**EXERCISE MATERIAL**
━━━━━━━━━━━━━━━━━━━━
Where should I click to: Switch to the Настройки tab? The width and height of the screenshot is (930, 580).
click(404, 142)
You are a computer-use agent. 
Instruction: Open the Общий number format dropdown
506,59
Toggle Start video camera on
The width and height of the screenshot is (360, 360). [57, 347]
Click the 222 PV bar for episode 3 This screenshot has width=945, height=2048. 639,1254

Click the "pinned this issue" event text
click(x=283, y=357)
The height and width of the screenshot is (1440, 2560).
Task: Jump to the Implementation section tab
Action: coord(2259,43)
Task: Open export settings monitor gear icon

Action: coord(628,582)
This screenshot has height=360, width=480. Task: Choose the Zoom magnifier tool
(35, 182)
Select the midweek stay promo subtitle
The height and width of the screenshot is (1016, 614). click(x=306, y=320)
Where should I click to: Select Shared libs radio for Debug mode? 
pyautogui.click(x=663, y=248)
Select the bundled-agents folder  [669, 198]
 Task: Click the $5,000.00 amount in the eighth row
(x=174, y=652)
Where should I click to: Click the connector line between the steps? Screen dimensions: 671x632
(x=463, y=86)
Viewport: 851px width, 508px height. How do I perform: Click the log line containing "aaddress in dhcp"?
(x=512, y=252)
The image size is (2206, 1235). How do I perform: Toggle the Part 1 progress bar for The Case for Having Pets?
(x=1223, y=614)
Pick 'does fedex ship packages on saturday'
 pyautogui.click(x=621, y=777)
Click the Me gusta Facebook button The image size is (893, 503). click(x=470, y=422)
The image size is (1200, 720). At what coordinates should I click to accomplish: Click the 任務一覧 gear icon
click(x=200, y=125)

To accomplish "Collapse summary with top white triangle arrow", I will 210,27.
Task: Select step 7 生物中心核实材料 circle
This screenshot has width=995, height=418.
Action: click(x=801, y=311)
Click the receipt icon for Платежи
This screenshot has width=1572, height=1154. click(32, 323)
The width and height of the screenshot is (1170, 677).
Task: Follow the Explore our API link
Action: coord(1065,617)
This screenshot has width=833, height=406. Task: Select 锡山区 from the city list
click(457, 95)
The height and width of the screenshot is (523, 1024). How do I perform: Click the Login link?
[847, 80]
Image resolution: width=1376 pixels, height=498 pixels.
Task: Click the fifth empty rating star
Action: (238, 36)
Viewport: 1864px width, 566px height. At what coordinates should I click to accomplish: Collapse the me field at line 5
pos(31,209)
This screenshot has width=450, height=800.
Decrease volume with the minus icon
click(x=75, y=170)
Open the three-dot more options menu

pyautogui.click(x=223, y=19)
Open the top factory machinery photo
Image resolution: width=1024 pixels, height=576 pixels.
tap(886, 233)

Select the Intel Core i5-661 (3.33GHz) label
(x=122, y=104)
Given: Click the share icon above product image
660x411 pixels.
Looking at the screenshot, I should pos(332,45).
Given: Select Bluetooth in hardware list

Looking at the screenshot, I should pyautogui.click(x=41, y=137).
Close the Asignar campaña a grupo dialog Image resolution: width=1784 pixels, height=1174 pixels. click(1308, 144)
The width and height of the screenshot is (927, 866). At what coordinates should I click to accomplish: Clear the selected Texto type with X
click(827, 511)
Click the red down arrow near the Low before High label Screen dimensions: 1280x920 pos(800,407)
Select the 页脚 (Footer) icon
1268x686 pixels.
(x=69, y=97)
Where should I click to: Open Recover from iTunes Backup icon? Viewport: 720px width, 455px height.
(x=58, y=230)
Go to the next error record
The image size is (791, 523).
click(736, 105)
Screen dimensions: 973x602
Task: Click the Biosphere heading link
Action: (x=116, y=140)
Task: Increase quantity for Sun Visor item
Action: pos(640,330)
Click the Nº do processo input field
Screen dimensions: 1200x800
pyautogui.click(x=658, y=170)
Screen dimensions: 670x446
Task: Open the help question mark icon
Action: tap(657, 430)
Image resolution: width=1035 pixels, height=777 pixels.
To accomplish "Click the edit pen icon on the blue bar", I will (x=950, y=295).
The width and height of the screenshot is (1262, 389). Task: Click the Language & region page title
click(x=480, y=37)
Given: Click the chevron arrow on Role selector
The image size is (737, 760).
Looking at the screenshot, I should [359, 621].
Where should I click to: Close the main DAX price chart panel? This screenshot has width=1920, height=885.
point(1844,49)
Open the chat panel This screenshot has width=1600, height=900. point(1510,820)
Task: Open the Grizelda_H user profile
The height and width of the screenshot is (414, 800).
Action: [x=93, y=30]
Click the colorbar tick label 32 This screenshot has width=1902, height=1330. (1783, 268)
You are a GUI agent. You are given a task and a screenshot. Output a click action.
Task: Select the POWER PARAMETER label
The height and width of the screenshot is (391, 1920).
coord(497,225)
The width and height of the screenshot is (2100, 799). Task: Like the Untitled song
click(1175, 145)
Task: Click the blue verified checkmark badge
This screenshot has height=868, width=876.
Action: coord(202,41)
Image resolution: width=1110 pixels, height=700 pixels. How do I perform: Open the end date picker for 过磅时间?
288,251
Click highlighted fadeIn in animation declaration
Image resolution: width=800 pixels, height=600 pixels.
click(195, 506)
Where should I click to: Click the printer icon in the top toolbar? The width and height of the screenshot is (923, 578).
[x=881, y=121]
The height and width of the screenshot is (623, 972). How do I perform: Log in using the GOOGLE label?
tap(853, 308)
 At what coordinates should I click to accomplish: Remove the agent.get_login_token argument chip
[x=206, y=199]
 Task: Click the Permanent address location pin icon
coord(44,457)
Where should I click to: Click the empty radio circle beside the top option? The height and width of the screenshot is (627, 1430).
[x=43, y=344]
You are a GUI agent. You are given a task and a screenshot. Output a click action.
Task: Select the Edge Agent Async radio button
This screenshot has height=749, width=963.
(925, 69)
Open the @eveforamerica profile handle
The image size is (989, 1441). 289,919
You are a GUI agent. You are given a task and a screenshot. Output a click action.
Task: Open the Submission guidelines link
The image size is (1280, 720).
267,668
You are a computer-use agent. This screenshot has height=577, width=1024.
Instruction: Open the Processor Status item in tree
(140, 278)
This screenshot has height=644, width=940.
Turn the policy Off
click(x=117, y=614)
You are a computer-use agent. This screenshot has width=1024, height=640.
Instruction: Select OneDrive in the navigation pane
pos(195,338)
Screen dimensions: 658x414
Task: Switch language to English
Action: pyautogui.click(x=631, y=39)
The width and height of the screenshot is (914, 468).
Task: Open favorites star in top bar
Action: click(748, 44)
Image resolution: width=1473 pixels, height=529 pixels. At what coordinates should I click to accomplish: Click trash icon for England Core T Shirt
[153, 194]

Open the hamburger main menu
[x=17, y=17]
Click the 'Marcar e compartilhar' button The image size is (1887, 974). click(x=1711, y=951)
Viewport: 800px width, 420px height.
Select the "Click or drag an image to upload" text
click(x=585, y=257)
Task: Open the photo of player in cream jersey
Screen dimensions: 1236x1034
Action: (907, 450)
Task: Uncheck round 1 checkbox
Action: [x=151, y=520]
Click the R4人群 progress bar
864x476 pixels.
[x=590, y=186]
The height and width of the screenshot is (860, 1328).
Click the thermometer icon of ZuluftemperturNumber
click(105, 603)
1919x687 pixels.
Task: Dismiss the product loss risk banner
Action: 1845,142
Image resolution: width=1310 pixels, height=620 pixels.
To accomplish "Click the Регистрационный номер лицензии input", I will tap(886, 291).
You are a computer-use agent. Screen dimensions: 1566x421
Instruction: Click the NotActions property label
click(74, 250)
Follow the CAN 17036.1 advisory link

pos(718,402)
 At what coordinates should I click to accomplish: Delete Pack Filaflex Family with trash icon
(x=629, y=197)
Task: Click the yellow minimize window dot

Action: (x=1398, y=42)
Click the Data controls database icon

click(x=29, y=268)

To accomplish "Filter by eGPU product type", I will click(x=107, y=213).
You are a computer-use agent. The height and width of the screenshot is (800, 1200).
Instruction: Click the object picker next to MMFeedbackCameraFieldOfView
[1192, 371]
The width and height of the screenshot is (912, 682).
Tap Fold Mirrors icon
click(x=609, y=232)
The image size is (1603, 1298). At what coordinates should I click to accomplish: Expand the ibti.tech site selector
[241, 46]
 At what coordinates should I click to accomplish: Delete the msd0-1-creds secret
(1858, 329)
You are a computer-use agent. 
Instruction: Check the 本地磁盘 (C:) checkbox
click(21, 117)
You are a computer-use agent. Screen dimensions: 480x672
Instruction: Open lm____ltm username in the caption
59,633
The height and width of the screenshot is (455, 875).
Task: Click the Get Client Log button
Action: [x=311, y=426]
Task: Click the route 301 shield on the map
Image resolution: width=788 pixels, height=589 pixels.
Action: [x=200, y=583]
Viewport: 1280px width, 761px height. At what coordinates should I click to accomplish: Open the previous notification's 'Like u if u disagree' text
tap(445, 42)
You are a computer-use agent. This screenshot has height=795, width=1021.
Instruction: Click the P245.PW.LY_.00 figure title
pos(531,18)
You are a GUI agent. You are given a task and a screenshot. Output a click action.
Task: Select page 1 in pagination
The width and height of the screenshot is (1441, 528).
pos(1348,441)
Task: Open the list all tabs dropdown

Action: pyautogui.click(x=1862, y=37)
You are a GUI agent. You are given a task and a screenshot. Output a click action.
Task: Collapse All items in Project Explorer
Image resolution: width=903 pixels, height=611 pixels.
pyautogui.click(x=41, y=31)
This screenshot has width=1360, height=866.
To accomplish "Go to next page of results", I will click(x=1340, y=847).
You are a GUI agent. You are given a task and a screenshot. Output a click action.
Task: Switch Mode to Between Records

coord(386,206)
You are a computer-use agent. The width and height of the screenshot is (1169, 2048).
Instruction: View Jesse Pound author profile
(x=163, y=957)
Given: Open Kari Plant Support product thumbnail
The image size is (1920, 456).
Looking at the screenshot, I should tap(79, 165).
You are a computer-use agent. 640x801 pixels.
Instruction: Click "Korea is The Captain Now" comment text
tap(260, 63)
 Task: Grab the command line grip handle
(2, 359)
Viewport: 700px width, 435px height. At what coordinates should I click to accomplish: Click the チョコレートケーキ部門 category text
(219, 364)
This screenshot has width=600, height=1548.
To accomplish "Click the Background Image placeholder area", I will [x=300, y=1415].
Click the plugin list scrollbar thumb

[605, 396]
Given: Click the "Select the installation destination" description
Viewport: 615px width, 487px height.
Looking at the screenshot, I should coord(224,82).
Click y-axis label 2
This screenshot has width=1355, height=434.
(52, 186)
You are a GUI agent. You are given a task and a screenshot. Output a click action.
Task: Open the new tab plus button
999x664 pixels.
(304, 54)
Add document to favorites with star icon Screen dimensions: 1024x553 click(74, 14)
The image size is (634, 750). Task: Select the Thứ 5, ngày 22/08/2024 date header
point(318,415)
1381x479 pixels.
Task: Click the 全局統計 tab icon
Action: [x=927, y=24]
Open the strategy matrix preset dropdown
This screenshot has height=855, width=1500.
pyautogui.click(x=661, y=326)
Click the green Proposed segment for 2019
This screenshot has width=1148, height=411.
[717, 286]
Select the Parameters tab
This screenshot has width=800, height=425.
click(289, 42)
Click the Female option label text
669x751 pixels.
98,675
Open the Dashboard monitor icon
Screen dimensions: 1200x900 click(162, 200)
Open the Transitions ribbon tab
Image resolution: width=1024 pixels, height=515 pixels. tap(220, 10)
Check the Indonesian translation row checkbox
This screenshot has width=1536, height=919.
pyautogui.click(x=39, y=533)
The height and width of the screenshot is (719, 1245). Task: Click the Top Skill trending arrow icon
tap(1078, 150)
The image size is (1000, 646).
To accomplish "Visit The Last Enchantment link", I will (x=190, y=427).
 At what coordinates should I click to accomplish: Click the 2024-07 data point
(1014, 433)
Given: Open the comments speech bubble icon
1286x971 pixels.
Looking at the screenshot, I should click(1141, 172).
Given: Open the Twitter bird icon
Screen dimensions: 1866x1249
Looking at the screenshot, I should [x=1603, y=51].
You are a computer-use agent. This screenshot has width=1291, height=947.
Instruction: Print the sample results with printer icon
━━━━━━━━━━━━━━━━━━━━
Return every line from the entries above that includes the word "input".

**RESPONSE TO THE TASK**
Click the Nº do processo input field
To accomplish "Click the Регистрационный номер лицензии input", I will tap(886, 291).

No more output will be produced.